Kafka, Avro and Schema Registry

Overview

This guide is a walkthrough the different steps to have in mind when using Microcks for mocking and testing Avro encoding on top of Apache Kafka. You’ll see how Microcks can speed-up the sharing of Avro schema to consumers using a Schema Registry and we will check how Microcks can detect drifts between expected Avro format and the one really used.

Starting with the 1.2.0 release of Microcks, we support Avro as an encoding format for mocking and testing asynchronous and event-driven APIs through AsyncAPI. When it comes to serializing Avro data to a Kafka topic, you usually have 2 options :

  • The “old-fashioned one” that is about putting raw Avro binary representation of the message payload,
  • The “modern one” that is about putting the Schema ID + the Avro binary representation of the message payload (see Schema Registry: A quick introduction).

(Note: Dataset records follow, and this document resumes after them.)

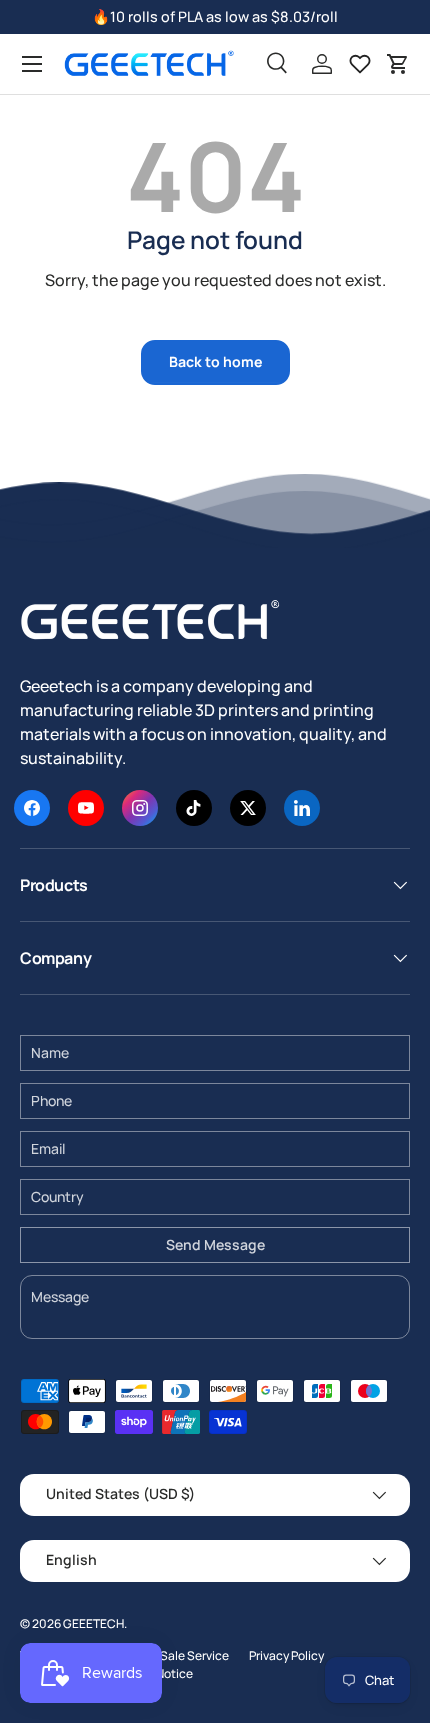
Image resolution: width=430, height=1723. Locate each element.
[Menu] (32, 64)
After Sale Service (179, 1655)
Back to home (215, 361)
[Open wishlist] (360, 64)
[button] (398, 64)
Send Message (215, 1244)
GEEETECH (93, 1623)
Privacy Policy (286, 1655)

This guide presents the 2 options that we will call RAW or REGISTRY. Microcks is by default configured to manage the RAW options so that it does not require any external dependency to get you starting. If you want to stick with this option, we first step below is obviously optional.

1. Setup Schema Registry

Microcks has been successfully tested with both Confluent Schema Registry and Apicurio Registry. Both can be deployed as containerized workload on your Kubernetes cluster. Microcks does not provide any installation scripts or procedures ; please refer to projects or related products documentations.

When connected to a Schema Registry, Microcks is pushing the Avro Schema to the registry at the same time it is pushing Avro encoded mock messages to the Kafka topic. That way, Event consumers may retrieve Avro Schema from the registry to be able to deserialize messages.

Avro Kafka Mocking

If you have used the Operator based installation of Microcks, you’ll need to add some extra properties to your MicrocksInstall custom resource. The fragment below shows the important ones:

apiVersion: microcks.github.io/v1alpha1
kind: MicrocksInstall
metadata:
  name: microcks
spec:
  [...]
  features:
    async:
      enabled: true
      [...]
      defaultAvroEncoding: REGISTRY
      kafka:
        [...]
        schemaRegistry:
          url: https://schema-registry.apps.example.com
          confluent: true
          username: microcks
          credentialsSource: USER_INFO

The important things to notice are:

  • defaultAvroEncoding should be set to REGISTRY (this is indeed a workaround until AsyncAPI adds support for specifying the serialization details at the Binding level. See this issue for more.)
  • schemaRegistry block should now be specified with correct url. The confluent mode allows to tell Microcks that the registry is the Confluent one OR to turn on the Confluent compatibility mode if you’re using an Apicurio Registry. username and creadentialsSource are only used if using a secured Confluent registry.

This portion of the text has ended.